I welcome the fact that indexation is something IBEC proposes itself in its pre-budget submission.
In the years ahead we will need every voice possible out there arguing why we need to stay competitive on personal taxation especially for middle income earners who already pay among the highest tax rates in the OECD.
The Cabinet receives lots of advice from within and outside Government. Most at present are advocating for an increase in taxes.
A legacy of the pandemic will be a larger State. As pro-business and pro-enterprise advocates, we need to shape what that bigger State will look like. A larger State does not necessarily mean more taxes. Not when you have steady growth in employment, business, and wealth.
As corporation tax revenues are likely to shrink, we need to be creative in the ways in which we raise revenue.
The largest opposition party wants to heap taxes on business to pay for their promises.
Specifically, a very large increase in employer PRSI of 4%.
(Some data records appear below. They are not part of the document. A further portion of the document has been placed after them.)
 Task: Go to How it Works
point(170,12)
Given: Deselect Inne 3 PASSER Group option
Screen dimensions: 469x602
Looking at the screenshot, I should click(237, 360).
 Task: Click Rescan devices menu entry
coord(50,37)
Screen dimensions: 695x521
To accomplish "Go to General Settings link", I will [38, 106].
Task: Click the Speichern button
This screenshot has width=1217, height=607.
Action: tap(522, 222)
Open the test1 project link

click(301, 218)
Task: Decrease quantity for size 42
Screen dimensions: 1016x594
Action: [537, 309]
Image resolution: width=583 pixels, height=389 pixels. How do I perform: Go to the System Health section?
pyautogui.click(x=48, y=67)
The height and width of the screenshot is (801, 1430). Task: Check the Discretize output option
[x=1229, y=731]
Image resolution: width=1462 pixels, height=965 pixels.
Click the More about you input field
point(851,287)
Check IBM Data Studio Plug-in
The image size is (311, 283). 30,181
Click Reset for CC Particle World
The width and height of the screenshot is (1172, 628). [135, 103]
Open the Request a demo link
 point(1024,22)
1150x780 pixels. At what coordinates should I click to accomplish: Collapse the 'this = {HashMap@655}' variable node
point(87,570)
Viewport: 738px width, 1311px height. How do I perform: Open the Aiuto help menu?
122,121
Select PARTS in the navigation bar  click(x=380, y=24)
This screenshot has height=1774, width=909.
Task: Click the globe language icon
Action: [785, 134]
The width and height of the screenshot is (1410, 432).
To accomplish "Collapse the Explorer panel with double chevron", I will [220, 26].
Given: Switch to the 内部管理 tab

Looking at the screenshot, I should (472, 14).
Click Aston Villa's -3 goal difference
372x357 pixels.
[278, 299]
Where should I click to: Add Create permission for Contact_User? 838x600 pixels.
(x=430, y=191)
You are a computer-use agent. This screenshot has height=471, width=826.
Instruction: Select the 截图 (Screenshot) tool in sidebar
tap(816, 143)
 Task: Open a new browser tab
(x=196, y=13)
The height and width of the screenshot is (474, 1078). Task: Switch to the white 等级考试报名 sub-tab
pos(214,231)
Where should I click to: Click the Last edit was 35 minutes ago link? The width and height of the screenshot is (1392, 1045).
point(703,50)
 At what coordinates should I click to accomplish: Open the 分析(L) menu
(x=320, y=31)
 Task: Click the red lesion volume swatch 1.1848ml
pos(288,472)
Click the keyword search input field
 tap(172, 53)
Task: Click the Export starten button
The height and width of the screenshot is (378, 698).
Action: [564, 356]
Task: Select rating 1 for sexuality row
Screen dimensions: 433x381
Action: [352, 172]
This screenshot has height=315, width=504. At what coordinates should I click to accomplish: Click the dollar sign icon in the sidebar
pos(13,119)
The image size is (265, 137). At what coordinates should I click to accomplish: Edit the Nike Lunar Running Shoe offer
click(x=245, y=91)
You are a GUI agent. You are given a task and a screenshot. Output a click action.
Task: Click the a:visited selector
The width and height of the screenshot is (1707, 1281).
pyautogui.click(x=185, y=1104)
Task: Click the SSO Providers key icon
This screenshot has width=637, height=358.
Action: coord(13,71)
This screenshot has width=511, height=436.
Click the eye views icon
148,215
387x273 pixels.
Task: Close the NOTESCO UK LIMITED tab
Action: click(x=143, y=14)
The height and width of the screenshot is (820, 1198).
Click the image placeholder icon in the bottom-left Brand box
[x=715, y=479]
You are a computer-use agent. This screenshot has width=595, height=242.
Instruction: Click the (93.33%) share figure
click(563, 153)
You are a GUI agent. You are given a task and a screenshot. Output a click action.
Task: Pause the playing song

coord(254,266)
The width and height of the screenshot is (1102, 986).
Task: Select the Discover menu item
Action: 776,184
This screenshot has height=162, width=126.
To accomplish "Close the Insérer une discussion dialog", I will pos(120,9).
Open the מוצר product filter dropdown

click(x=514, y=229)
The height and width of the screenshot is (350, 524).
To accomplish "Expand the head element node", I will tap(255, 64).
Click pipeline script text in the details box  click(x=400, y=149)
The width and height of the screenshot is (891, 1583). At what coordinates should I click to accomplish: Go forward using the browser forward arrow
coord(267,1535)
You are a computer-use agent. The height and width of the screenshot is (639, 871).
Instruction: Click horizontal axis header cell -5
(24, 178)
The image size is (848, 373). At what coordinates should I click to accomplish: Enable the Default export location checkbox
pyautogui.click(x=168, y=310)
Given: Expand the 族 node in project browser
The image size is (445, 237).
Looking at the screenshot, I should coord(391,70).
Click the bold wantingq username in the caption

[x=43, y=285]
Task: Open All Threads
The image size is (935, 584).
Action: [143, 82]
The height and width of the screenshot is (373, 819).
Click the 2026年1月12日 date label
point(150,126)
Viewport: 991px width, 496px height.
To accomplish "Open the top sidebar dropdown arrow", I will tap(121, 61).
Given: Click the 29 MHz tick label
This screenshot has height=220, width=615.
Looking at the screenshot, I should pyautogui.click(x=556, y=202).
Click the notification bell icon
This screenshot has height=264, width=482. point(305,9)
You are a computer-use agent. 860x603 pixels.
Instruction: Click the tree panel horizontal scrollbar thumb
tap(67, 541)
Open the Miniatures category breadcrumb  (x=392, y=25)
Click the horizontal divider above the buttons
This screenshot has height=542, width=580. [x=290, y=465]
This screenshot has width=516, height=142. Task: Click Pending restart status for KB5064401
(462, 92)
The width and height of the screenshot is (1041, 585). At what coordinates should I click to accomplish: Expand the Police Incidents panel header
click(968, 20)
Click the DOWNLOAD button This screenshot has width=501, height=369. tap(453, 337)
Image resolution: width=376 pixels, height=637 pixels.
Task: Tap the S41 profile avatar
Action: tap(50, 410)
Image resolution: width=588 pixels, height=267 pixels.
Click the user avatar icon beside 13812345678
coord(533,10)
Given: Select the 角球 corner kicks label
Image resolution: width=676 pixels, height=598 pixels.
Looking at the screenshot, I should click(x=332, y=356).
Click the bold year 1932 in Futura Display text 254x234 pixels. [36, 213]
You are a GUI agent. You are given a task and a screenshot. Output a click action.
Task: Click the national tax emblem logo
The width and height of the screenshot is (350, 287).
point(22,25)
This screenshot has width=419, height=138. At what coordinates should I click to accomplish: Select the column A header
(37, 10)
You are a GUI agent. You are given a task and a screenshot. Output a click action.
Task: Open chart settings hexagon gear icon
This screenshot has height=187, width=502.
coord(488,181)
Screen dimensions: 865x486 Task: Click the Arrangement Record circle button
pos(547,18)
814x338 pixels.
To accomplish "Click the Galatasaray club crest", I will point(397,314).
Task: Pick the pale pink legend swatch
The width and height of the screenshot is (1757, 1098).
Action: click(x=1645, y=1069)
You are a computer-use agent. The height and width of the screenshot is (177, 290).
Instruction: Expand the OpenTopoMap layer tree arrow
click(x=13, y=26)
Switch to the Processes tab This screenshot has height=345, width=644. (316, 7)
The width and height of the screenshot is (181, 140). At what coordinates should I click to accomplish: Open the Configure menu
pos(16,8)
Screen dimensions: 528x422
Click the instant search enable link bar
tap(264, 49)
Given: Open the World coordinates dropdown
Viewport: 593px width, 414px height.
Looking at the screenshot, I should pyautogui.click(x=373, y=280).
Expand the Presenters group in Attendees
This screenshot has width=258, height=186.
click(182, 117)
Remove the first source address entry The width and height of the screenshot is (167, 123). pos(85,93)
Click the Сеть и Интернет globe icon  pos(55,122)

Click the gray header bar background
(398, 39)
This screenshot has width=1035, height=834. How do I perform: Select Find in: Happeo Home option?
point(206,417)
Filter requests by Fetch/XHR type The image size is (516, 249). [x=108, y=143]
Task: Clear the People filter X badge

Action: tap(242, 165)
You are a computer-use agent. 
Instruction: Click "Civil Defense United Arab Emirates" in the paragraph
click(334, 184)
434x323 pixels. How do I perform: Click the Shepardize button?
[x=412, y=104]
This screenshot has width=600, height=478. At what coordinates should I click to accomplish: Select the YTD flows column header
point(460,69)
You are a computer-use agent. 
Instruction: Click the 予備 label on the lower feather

While modest increases in PRSI might be justified to improve benefits, or to fund affordable healthcare or childcare or higher education they are not justified to avoid reform or to pay for populism.
Competitiveness
President, I commend IBEC’s relentless focus on retaining our economy’s competitiveness.
My Department and its agencies will continue to work with companies to improve our competitiveness, to invest in skills, in digitisation, climate and R&D.
Competitiveness is something we must watch closely as a Government and we will need the input of IBEC and others over the next decade if we are to safeguard it.
Ireland’s industrial policy framework for over half a century includes a stable and low rate of corporation tax. Were we to move away from this, we would need to be certain about what we are being asked to agree and implement.
For many jurisdictions, there are only benefits and no costs to signing up for corporate tax reform, the opposite is the case in Ireland as there will be Exchequer implications and an adverse impact on our competitiveness.
This and other competitiveness risks on the horizon mean we will have to be creative about how to preserve Ireland’s reputation as world-class place to do business. As always it will be about talent and track record as well as tax but it must be about other things too like security and infrastructure and liveability.
President, I will finish by recalling that collective spirit I spoke about earlier.
The pandemic has proved how much we can achieve by working together.
It has been a difficult period in our history, but one from which we will emerge stronger.
Let’s take what we learned over the last 18 months and use it to build a better Ireland together.